Minha mãe muito direita, dirigiu-se ao Chefe de Posto, agarrou-o pelos colarinhos, deu-lhe dois abanões e disse-lhe: "Eu vou agora para casa, se o senhor não me devolver as cabras, eu volto cá outra vez". Deu meia volta e foi-se embora. O homem parecia um boneco nas mãos de minha mãe, que era alta e ele baixinho, ficou sem fala. Quando minha mãe chegou a casa já vinha o "cipaio" com as cabras que o Chefe de Posto mandou levar e ainda pediu desculpas a meu pai, quando este regressou do mato.

Armando e os seus cavalos na sua "fazenda" em Santa Cruz do Cuando – Mavinga – Angola


Rio Cuando na fazenda do Armando no Rivungo – Angola

Comunhão solene da Mimi e da Nina, com 12 e 10 anos



Por volta de 1930, meu pai recebeu uma carta de Barrancos, da minha avó, dando a triste noticia da morte de meu avô paterno. Como ela ficou sozinha com a filha Constança, de 18 anos, pedia a meu pai para regressar a Portugal, a fim de tomar conta da agricultura e dos negócios do pai.



Meu pai com a vida organizada em Angola, era-lhe impossível ir, embora minha mãe lhe sugerisse que fosse apenas por uns tempos para organizar a vida de minha avó, mas ele disse que só ia se minha mãe fosse. Mas como ela não quis ir por ter os filhos pequenos, meu pai também não foi.



Minha avó resolveu vender tudo o que tinha sem dizer nada a meu pai. Casa, terrenos e alguns cavalos. Apareceu um homem a propor a compra dos bens e ela não percebendo nada de negócios, vendeu, e segundo ouvi meus pais contar, o homem era um vigarista que enganou minha avó, comprando tudo por muito menos do que valia. Minha avó embarcou com a filha para Angola e apareceram de surpresa ao meu pai, que não aprovou a venda sem consentimento dele, mas como estava tudo assinado pela mãe, nada podia fazer.



Elas ficaram a viver com meus pais, depois minha tia Constança casou com um comerciante de Quinjenje, chamado Missas. Tiveram uma filha a que puseram o nome de Aurélia.


O Francisco, o António, a Lili e o Armando ficaram encantados com a chegada da avó. Era uma experiência nova na vida deles. A avó tinha uma maneira engraçada de falar, meio português, meio espanhol, que é o "barrancanho", dialecto de Barrancos. A avó usava vestidos compridos, e um dia, estando eles a brincar no quintal com um arco de barril, viram um carreiro de "bissondes", formiga africana, vermelha, armada de duas pinças na boca, que mordem a valer e se alguém cair no seu carreiro, inanimado, esse bichinho mata, porque são tantos milhares que cobrem o corpo e entram pelo nariz, boca, ouvidos e até pelos olhos e não há hipóteses de se salvar.
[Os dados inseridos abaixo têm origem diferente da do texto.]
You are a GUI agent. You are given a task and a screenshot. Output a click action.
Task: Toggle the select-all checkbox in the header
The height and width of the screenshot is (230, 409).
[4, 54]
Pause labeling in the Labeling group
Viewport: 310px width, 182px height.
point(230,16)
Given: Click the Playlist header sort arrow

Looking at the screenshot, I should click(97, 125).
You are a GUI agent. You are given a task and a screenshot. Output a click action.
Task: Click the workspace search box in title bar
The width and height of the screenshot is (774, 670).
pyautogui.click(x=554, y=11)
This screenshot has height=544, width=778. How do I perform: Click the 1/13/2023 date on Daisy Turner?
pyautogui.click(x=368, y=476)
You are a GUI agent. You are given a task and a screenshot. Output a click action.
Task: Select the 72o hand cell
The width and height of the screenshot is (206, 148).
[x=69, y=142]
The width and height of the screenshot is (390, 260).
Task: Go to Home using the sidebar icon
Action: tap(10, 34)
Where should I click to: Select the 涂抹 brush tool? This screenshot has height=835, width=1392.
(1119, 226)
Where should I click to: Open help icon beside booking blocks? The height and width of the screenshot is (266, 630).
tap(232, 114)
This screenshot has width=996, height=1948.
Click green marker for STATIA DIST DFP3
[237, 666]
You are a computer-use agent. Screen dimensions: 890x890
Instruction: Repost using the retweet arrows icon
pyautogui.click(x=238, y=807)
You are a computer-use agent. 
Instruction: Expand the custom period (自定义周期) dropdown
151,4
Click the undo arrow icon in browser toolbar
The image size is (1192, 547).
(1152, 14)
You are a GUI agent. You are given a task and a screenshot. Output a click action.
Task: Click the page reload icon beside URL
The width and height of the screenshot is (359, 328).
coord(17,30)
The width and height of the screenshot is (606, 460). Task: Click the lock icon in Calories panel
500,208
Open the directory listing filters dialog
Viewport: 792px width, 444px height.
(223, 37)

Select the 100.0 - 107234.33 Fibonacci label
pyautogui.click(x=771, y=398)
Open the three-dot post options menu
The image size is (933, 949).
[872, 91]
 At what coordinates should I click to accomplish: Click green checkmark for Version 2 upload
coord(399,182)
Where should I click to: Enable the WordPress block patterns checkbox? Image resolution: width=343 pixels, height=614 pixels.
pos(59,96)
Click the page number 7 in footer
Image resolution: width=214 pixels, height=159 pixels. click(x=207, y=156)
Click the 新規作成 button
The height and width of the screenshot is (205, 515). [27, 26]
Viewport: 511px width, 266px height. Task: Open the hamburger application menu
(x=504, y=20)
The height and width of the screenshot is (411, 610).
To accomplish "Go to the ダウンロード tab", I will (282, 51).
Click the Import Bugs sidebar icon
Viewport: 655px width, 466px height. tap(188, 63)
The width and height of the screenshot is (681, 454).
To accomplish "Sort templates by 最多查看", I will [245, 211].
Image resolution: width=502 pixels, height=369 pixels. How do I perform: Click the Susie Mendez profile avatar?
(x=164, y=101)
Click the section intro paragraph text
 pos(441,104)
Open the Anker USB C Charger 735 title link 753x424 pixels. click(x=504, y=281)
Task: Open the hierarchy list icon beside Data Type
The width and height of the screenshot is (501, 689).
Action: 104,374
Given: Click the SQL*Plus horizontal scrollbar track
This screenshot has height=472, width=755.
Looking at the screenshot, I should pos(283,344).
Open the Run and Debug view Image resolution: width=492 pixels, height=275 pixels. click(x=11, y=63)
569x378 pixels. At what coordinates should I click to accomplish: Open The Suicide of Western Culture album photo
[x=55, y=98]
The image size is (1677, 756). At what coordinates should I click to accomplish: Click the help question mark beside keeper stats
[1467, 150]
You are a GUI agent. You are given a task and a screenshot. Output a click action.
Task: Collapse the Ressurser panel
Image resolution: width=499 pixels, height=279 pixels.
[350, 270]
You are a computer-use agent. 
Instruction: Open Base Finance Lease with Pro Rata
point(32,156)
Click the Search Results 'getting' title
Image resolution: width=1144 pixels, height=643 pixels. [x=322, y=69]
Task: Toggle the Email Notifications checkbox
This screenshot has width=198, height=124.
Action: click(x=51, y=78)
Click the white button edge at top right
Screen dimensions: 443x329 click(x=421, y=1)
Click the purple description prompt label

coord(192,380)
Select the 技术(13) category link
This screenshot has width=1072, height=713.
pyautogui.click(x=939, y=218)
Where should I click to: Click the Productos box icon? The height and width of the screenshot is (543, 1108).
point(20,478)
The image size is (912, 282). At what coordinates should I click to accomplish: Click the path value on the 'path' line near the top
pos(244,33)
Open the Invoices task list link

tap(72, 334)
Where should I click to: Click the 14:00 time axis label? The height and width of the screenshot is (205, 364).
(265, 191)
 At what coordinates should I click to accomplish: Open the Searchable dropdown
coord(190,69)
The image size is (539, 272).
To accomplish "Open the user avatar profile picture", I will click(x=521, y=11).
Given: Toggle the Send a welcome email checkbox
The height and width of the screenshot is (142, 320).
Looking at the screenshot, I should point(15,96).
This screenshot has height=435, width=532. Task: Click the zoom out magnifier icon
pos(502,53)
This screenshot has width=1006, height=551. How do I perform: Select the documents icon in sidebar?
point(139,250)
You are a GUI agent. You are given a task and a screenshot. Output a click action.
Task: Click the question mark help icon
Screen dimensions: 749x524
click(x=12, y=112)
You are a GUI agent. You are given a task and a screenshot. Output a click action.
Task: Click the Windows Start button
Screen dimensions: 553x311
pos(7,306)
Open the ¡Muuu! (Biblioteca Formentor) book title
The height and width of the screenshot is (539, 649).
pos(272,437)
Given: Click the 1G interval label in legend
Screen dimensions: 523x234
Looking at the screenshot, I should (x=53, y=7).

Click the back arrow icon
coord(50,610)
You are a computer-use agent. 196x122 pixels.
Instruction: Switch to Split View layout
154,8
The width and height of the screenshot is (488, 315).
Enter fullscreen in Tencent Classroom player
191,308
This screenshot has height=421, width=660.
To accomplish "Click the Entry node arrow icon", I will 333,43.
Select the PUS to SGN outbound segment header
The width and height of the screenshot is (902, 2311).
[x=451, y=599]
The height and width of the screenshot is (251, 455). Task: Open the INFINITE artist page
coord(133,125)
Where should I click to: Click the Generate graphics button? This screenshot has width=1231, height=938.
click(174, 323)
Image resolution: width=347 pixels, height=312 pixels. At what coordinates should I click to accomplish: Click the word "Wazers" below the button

Como estava dizendo, os meus irmãos viram os bissondes e como eram malandros, o que foram pensar? Deitaram o arco no carreiro das formigas e mandaram o Armando que era mais pequenino, fingir que estava a chorar e ir lamentar-se à avó que o arco tinha caído em cima das formigas. Minha avó, que não conhecia essa qualidade de formigas, acarinhou o neto e foi buscar o arco. Claro está que os bissondes começaram a trepar pelas saias compridas e pelas pernas e a morder. Minha avó começou a gritar aflita, e os meus irmãos quando viram o mal que tinham feito, fugiram com medo. Veio minha mãe e os criados, em socorro da senhora que aflita, gritava para os netos, seus "riatunos", que em barrancanho, quer dizer malandros. Claro está que os meus maninhos foram premiados com uma grande tareia.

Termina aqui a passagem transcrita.